Advantageously, moreover, the size of the pressers 31 is extremely limited: it follows that, if the inclinometer tube were to be subject to excessive deformation, the pressers 31 would not be an obstacle to the extraction of the inclinometer 1.

It should therefore be noted that the invention offers the possibility of autonomously retracting the abutment elements 33, as well as has a shape of the abutment elements 33 themselves which promotes a sliding on the walls of the inclinometer tube with a low friction coefficient. Advantageously, for the same reason, the pressers 31 allow a quick installation of the inclinometer 1 inside the inclinometer tube: however, the pressers 31 thus made do not require guides made on the inclinometer tubes, reducing the costs of the inclinometer apparatus as well as making the inclinometer 1 extremely versatile.

The present invention also relates to a chain 100 of inclinometers comprising at least two inclinometers 1 having the above technical features set out in the description, in which the two or more inclinometers 1 are reversibly connected in series by respective male connectors 5 and respective female connectors 6.

The present invention achieves the intended aims, eliminating the drawbacks highlighted by the prior art: in this regard, it should be noted first of all that the structure of the main body 2 as described and/or claimed allows to be extremely light and manageable in operator control and at the same time able to structurally resist deformation actions.

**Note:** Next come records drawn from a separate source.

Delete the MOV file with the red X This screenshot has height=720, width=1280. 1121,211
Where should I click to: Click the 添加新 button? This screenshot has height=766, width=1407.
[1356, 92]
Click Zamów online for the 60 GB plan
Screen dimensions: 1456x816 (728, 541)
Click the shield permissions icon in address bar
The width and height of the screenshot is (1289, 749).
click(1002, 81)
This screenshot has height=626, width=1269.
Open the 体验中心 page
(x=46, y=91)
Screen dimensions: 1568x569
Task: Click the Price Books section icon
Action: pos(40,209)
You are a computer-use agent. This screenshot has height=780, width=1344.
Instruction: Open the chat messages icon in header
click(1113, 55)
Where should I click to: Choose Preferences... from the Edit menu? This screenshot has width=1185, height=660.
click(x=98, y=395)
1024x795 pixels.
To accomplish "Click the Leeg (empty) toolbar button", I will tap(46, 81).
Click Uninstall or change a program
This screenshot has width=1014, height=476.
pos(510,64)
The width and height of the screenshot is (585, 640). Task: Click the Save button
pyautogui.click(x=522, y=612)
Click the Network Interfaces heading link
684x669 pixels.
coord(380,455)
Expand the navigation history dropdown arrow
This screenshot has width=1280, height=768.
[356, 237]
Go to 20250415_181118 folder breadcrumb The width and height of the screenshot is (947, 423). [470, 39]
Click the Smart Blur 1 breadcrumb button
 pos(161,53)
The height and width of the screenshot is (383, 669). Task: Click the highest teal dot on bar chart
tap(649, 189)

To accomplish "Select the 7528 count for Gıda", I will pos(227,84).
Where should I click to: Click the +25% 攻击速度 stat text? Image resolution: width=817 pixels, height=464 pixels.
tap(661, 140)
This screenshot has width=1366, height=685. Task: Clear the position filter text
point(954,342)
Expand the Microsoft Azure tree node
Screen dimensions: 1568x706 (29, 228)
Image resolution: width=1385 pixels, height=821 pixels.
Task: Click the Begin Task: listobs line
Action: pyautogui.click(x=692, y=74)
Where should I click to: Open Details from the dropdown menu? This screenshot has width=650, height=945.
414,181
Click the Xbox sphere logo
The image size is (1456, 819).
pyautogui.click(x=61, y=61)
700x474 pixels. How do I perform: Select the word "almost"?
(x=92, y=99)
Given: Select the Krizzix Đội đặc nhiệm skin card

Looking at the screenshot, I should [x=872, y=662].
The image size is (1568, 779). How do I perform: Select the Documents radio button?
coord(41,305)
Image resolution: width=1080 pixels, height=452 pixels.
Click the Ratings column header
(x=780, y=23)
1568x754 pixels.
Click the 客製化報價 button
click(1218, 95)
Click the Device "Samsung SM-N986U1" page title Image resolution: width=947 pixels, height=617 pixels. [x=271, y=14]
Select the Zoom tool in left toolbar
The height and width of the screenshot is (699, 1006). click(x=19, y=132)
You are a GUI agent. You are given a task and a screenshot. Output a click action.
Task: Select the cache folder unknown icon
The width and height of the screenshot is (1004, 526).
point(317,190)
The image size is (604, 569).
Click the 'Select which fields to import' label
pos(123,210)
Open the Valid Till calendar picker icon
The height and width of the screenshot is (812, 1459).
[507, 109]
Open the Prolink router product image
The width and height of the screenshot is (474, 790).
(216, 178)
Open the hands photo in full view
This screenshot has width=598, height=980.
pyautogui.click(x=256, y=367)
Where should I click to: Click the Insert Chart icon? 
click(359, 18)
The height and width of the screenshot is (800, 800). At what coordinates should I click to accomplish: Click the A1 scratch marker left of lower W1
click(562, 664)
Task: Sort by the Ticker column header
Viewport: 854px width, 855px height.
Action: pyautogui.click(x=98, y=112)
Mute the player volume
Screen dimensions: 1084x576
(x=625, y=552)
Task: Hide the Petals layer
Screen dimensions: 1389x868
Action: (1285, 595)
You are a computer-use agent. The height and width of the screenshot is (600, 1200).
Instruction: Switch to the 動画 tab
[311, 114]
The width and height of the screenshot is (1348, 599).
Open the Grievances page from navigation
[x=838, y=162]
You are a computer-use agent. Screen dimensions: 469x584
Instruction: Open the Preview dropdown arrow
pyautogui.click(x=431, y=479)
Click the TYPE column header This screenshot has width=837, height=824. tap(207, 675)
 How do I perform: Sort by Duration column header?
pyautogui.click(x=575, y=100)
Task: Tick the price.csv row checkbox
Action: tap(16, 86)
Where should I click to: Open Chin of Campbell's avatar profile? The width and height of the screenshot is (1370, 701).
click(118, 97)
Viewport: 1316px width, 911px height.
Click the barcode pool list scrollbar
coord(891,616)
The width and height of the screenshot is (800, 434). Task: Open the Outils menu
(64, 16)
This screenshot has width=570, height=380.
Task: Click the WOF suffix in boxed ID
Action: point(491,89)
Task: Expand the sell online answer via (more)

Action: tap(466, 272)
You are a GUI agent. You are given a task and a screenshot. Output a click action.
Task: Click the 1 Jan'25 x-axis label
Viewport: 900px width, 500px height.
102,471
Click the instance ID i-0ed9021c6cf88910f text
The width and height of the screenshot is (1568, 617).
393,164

It should also be noted that the peculiar structure of the centring device 31 ensures an easy installation of the inclinometer 1 inside inclinometer tubes and an easy extraction of the inclinometer 1 therefrom, while ensuring a correct centring of the main body 2 inside the tubes themselves. Nevertheless, the peculiar structure of the centring device 30 makes the inclinometer 1 extremely versatile and does not require inclinometer tubes having special sliding guides.

Finally, the connection joint 20, made in the form of a universal joint 21, ensures an optimal mutual movement between inclinometers 1 arranged in series, so as to eliminate or in any case greatly reduce uncertainties and measurement errors.